*** Block opens ***

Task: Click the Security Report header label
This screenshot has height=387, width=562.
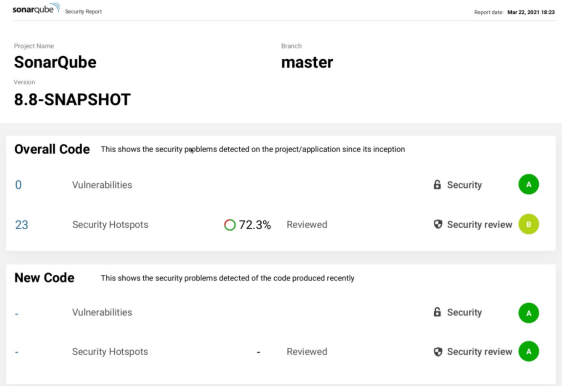Action: 84,11
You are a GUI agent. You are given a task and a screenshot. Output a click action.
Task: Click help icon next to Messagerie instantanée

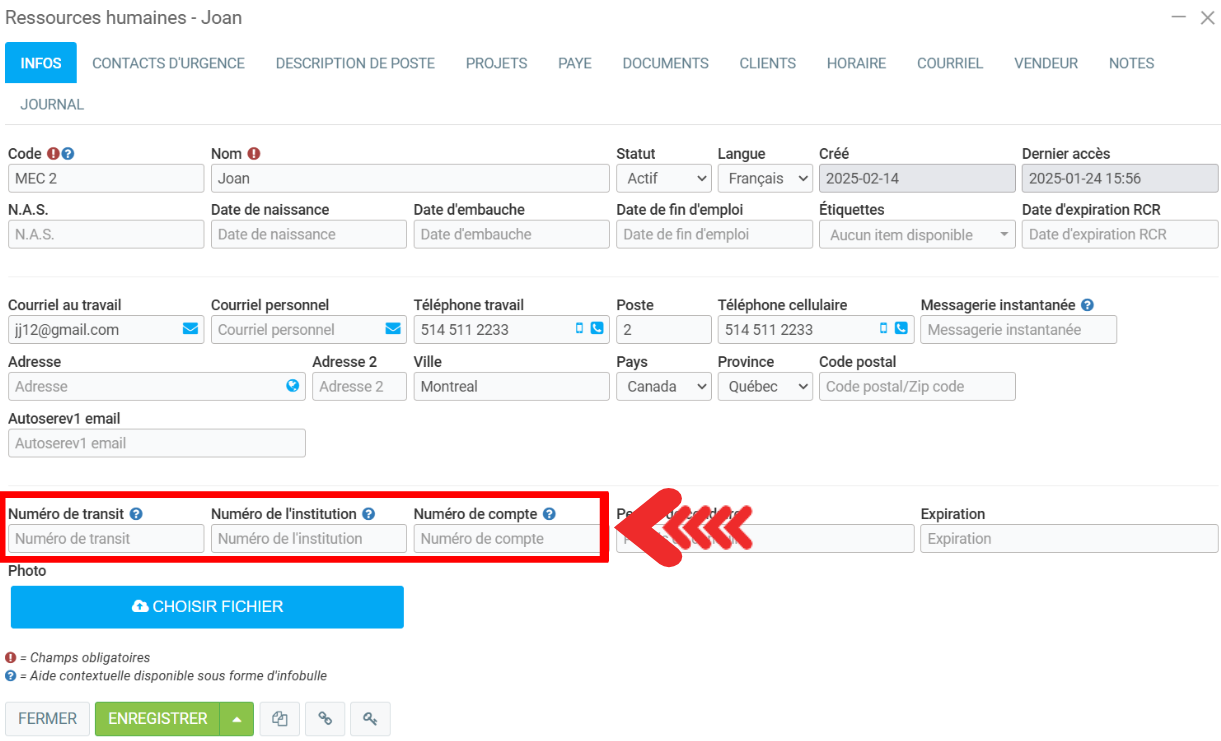tap(1087, 305)
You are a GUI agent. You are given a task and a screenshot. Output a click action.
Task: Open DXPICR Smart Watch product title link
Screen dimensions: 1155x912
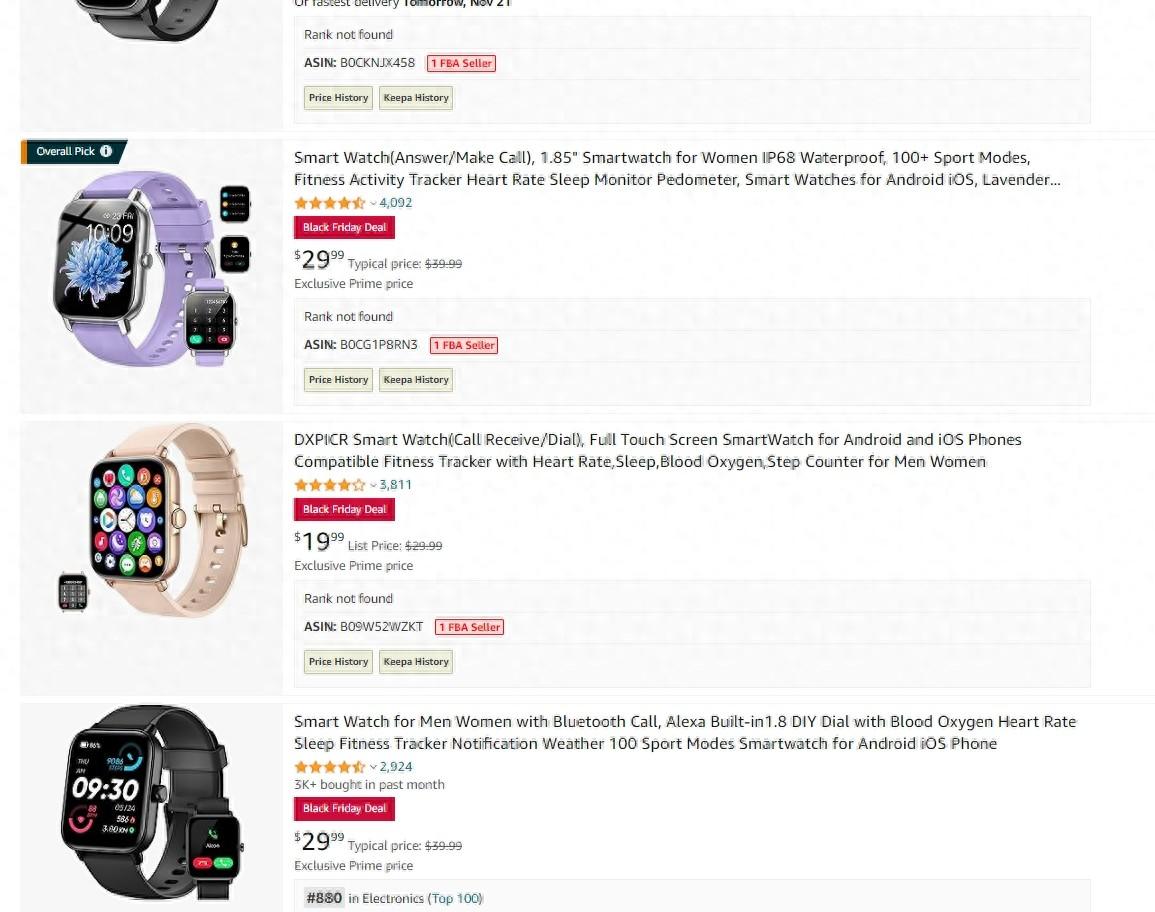pos(658,451)
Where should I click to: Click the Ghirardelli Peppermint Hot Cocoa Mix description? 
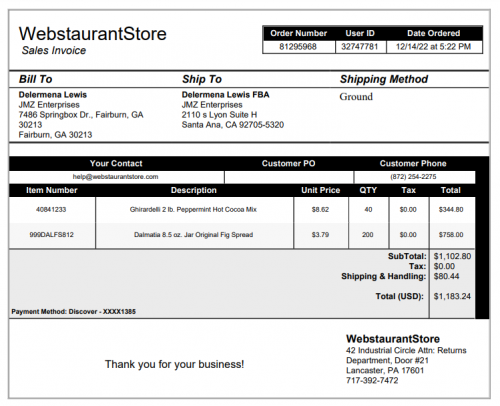click(193, 209)
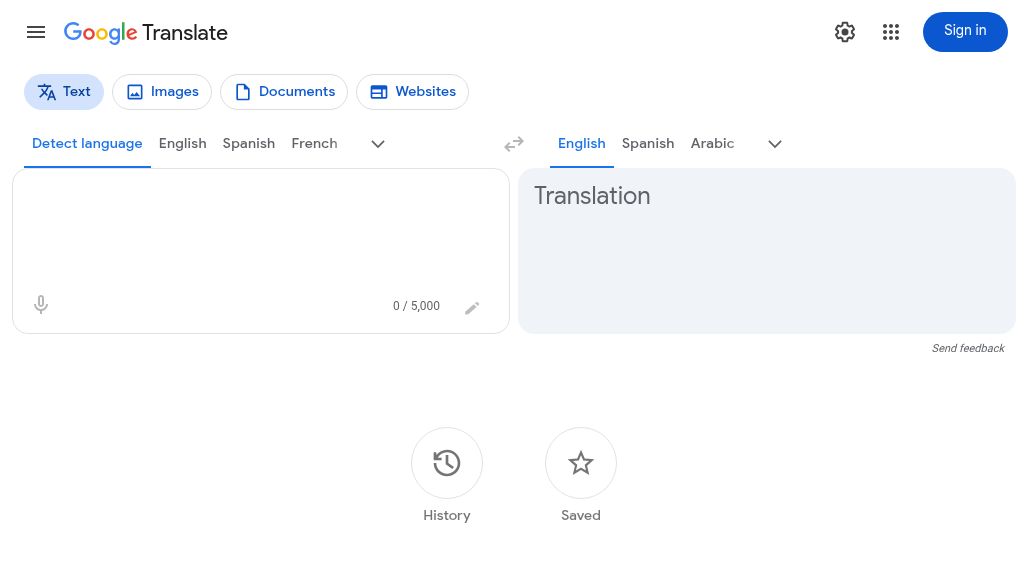Switch to the Websites translation tab
The width and height of the screenshot is (1028, 578).
click(x=412, y=91)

*** Block closes ***

• Work order
From the line that contains "Screen dimensions: 1155x912" through the last line of the listing, copy each line exactly; both end lines stay in, and pictures stay out.

• Response to this task
Screen dimensions: 1155x912
pos(658,451)
Where should I click to: Click the Ghirardelli Peppermint Hot Cocoa Mix description? 
click(193, 209)
Switch to the Websites translation tab
The width and height of the screenshot is (1028, 578).
click(x=412, y=91)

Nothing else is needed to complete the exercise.